DIRECTIONS:
Give the lines below again exactly, starting with the line that holds "Task: Delete the event_label parameter row" and going on through the line that holds "Toggle the Cell 4 legend label".
*** Opening of DATA FOR PROCESSING ***
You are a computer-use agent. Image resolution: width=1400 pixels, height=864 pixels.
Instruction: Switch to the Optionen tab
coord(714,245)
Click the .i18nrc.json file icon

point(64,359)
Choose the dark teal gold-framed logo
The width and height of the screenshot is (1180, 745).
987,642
*** Close of DATA FOR PROCESSING ***
*** Opening of DATA FOR PROCESSING ***
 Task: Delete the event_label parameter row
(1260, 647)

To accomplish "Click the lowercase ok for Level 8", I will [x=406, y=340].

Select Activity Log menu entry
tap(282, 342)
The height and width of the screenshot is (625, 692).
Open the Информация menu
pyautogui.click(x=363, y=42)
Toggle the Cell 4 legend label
*** Close of DATA FOR PROCESSING ***
*** Opening of DATA FOR PROCESSING ***
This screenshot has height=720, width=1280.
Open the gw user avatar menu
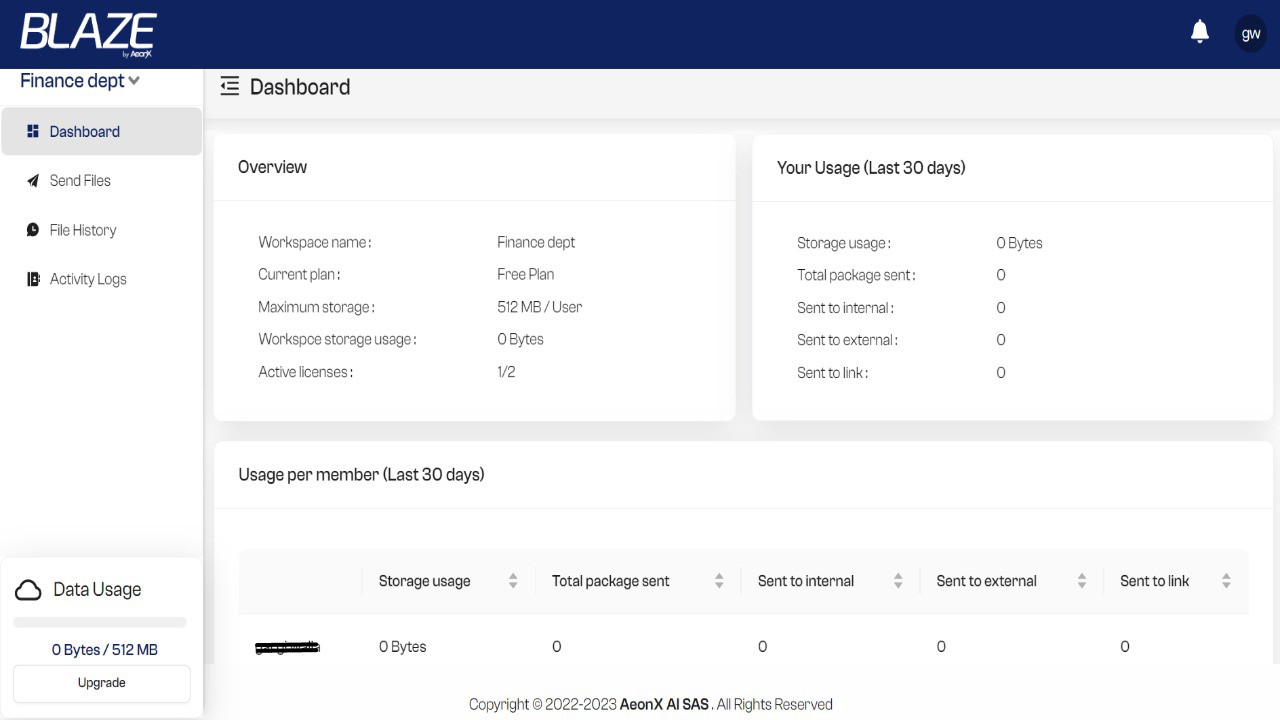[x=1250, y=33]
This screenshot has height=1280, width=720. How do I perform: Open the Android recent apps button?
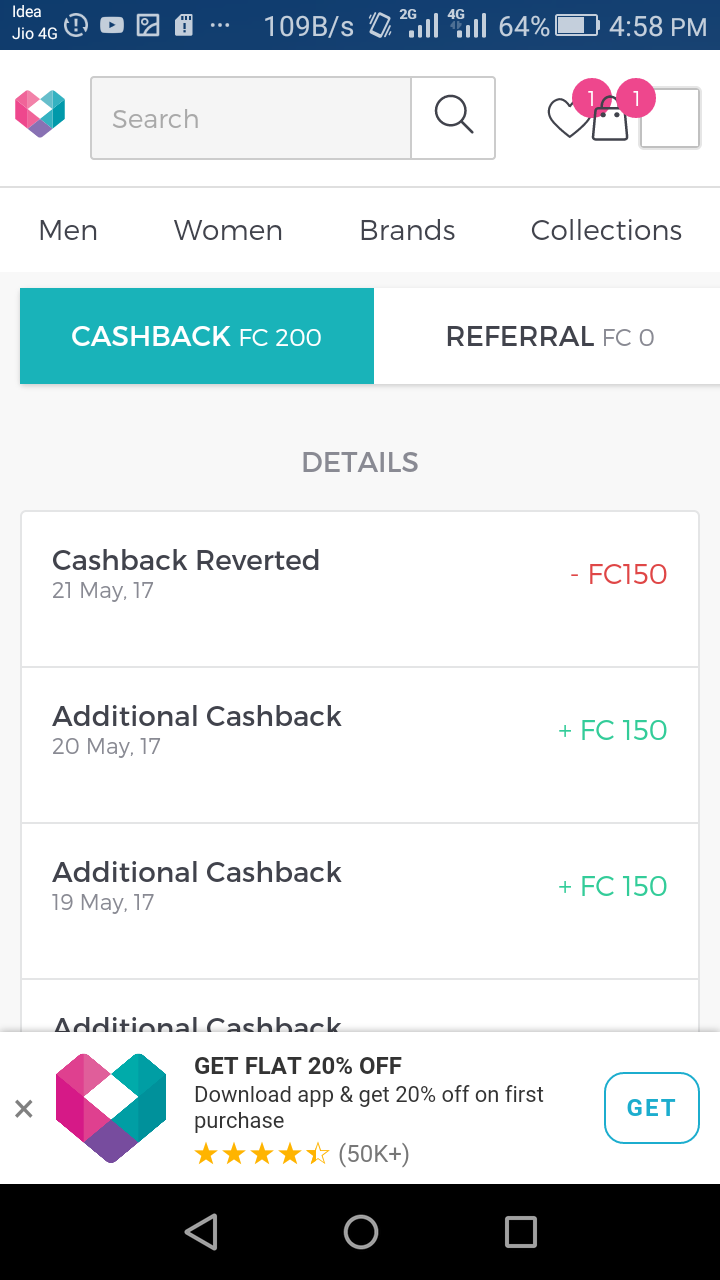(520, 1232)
*** Close of DATA FOR PROCESSING ***
FINAL ANSWER:
 Task: Delete the event_label parameter row
(1260, 647)

To accomplish "Click the lowercase ok for Level 8", I will [x=406, y=340].

Select Activity Log menu entry
tap(282, 342)
The height and width of the screenshot is (625, 692).
Open the Информация menu
pyautogui.click(x=363, y=42)
Toggle the Cell 4 legend label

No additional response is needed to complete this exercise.